Friday, March 31, 2006

What I'd like to know is, can we prosecute this Maltbie asshole?

I don't give a shit whether Moussaoui lives or dies, but I do care about the integrity of our justice system, such as it is.

Moussaoui's life depends on whether the jury buys the prosecution's argument that the attacks on 9/11 could have been prevented if Moussaoui had been forthcoming to the FBI about his knowledge of the plot.

Come on. If they find that 9/11 could have been avoided if Moussaoui had told the truth, then they're full of shit.

I offer evidence:

Gripping testimony came from Mr. Samit, who arrested Mr. Moussaoui on Aug. 16 and quickly became convinced that he was a terrorist who knew about an imminent hijacking plot.

Mr. Samit said that he had sent about 70 warning messages about Mr. Moussaoui, but that they had produced no results.

The agent said he had been puzzled at the reluctance of Michael Maltbie, a supervisor with the Radical Fundamentalist Unit at bureau headquarters, to seek a search warrant for Mr. Moussaoui's belongings from a special intelligence court.

Mr. Samit seemed unable to satisfy Mr. Maltbie's demand that he provide a tangible link between Mr. Moussaoui and a foreign power, a requirement for a warrant from the Foreign Intelligence Surveillance Court. He thought he had sufficient evidence from two French intelligence reports showing Mr. Moussaoui had recruited someone to fight in Chechnya for an Islamist group allied with Mr. bin Laden.

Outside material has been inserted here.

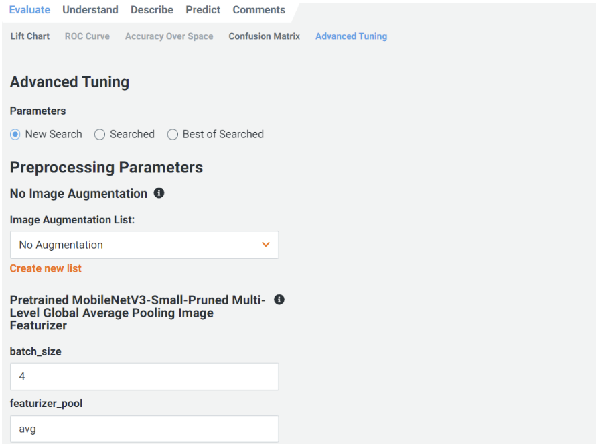Switch to the Evaluate tab
The height and width of the screenshot is (444, 596).
tap(29, 10)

But on Aug. 24, 2001, a frustrated Mr. Samit sent an e-mail message to Charles Frahm, a friend and, at the time, an F.B.I. liaison to the C.I.A., asking for information to help make his case. "We're trying to close the wiggle room for F.B.I. headquarters to claim there is no connection to a foreign power," he wrote.

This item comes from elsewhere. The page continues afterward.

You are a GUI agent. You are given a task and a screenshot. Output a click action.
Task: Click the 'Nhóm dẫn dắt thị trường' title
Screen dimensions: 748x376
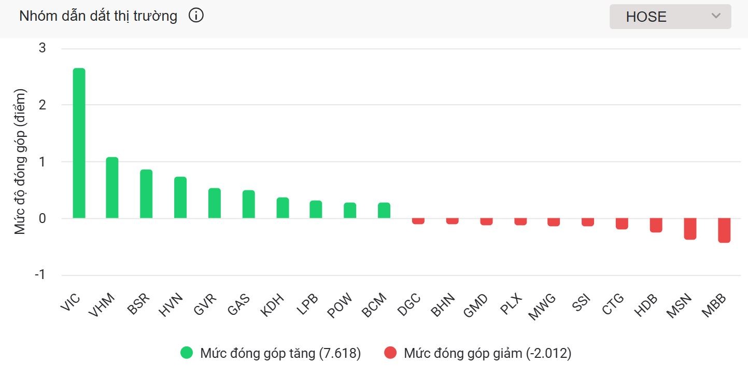click(x=98, y=16)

Mr. Moussaoui's lawyers asserted that Mr. Maltbie had undermined the effort to obtain a search warrant by deleting some details from Mr. Samit's requests. Mr. Samit said Mr. Maltbie had told him he was reluctant to press for a warrant because doing so would be risky for his career and "he was not about to let that happen to him."

1 comment:

Anonymous said...

The said thing here is that the media, cantering to the public, will make the story about whether Moussaoui gets the death penalty. No one will every remember Maltbie.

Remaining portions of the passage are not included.